Facing a Potential Funding Crunch, Community Health Centers in Medically Underserved Areas Around the Country Report They Are Considering Reductions in Staffing and Services That Would Limit Patients’ Access to Care
With a key source of federal funding set to expire in September, community health centers across the country are considering steps to reduce staffing, close some locations and eliminate or reduce services as they cope with uncertainty about their future financing, according to a new KFF/GWU survey and analysis.
The Community Health Center Fund (CHCF), established by the Affordable Care Act, accounts for 72 percent of health center grant funding and is set to expire at the end of September unless Congress extends it. The fund provided $4 billion in federal money to health centers in fiscal 2019. The CHCF helps 1,362 health centers provide care to 28 million patients annually in medically underserved rural and urban areas in the U.S., including patients who lack health insurance. It also helps pay for services that typically are not covered by insurance, such as dental care.
The new survey of community health centers, conducted from May to July 2019 and designed and analyzed by researchers at KFF and the Geiger Gibson Program in Community Health Policy at the George Washington University, sheds light on the strain on health centers and their ability to serve low-income patients as they maneuver to prepare for a potential delay in funding.
A small number of health centers have taken steps in response to uncertain funding, and a much larger number are considering such steps, including:
- Nearly six in ten (59%) health centers have in place or are considering adopting a hiring freeze, and 42 percent say they are considering laying off staff or reducing staff hours.
- Some health centers report they have taken or are considering steps such as reducing operating hours (35%) or closing one or more sites (26%).
- Health centers are also considering reductions in services, such as case management and interpretation services (39%), dental services (25%), and mental health services (20%).
- Health centers in states that have not expanded Medicaid were more likely to report having taken or considering such reductions.
In 2017, the CHCF lapsed for five months before Congress extended it for two years, and health centers experienced similar disruptions to staffing and services back then due to the delay. In the current Congress, bills have advanced out of committee in the House and Senate that would extend the CHCF at current funding levels for four and five years, respectively, but have not yet gone to a floor vote in either chamber. Lawmakers will have roughly three weeks to consider such legislation after returning from their August recess before another funding delay – and the potential steps centers may take to cope with it – sets in.

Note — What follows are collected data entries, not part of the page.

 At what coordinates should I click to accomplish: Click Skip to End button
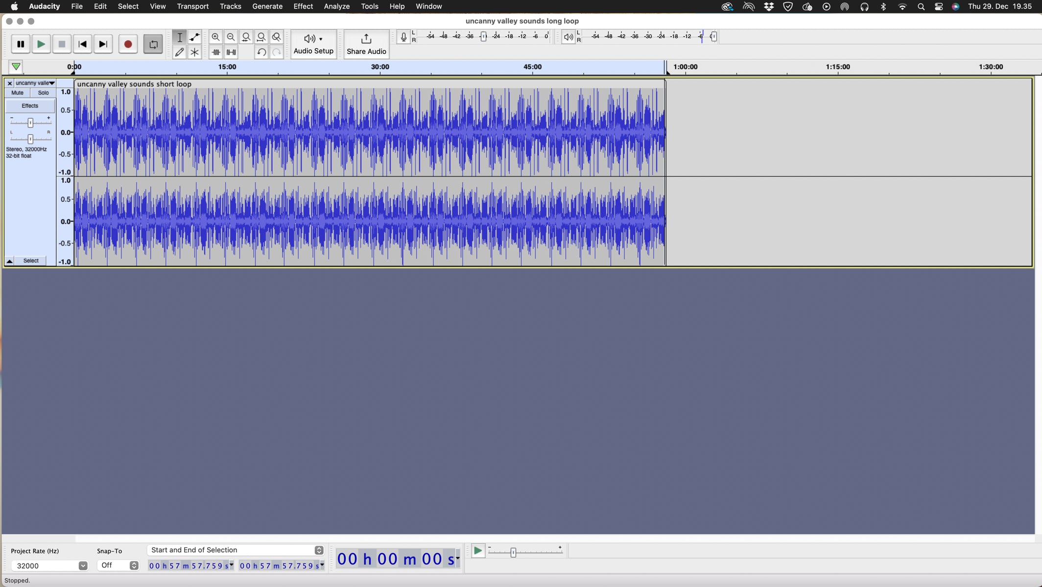(103, 45)
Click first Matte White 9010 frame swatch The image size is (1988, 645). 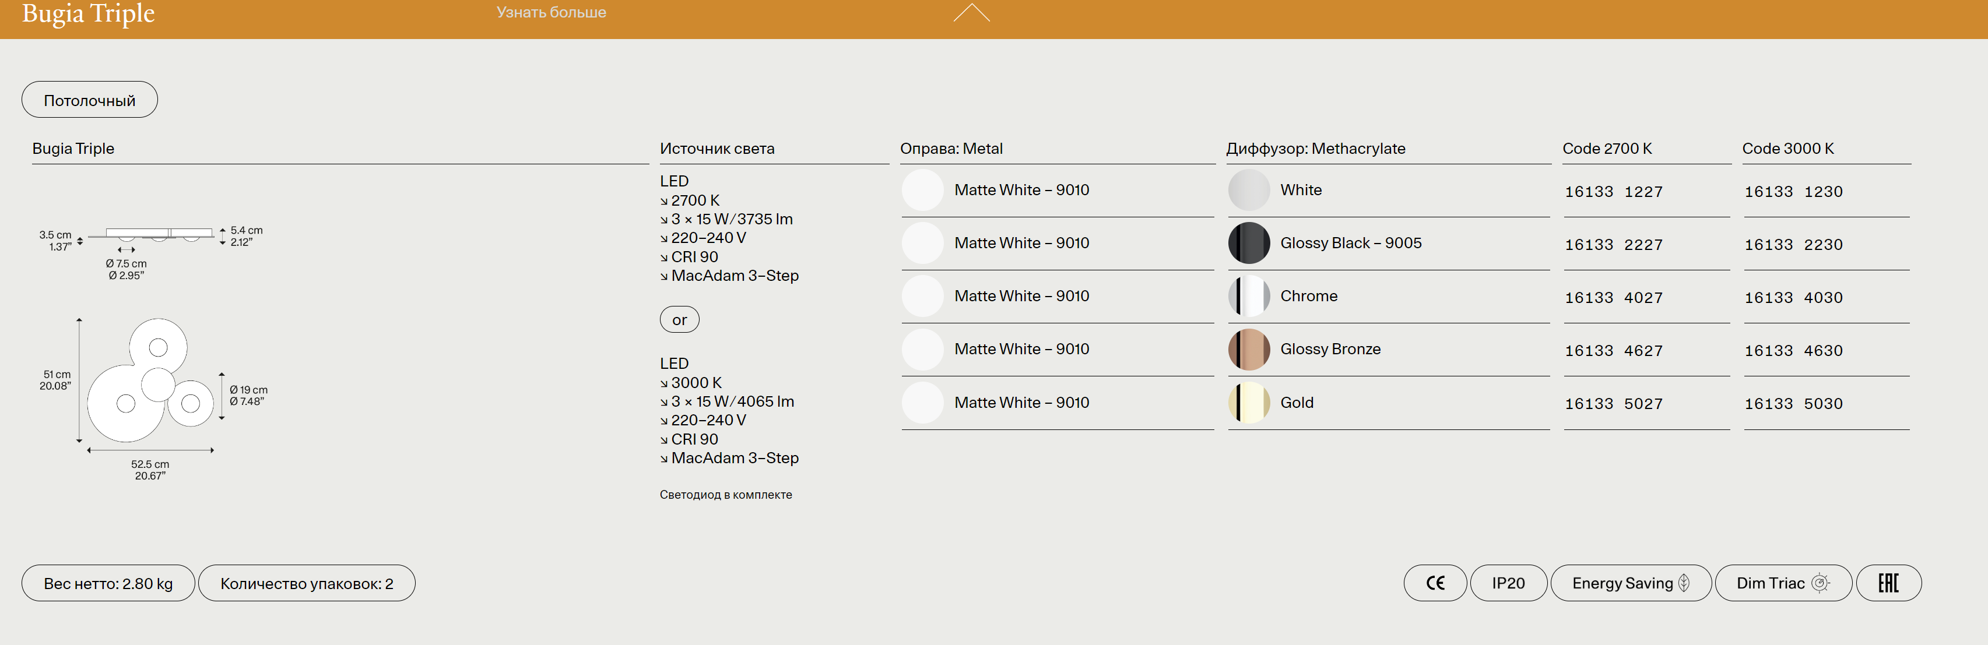tap(922, 190)
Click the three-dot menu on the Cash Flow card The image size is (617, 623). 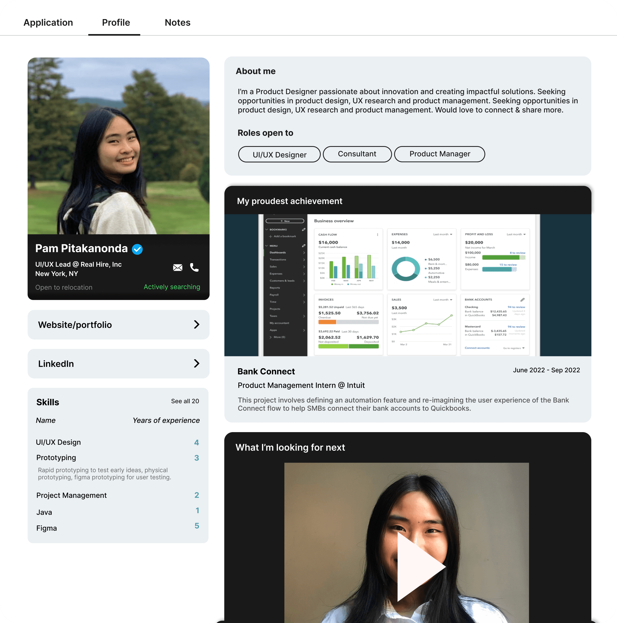tap(377, 235)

The 2019 Kaiser Family Foundation/George Washington University Survey of Community Health Centers was designed and analyzed by researchers at KFF and GWU, and conducted by the Geiger Gibson Program in Community Health Policy at GWU. The survey was fielded from May to July 2019 and was emailed to 1,342 CEOs of federally funded health centers in the 50 states and the District of Columbia. The response rate was 38%, with 511 responses from 49 states and DC. Additional support for the survey was provided by the RCHN Community Health Foundation.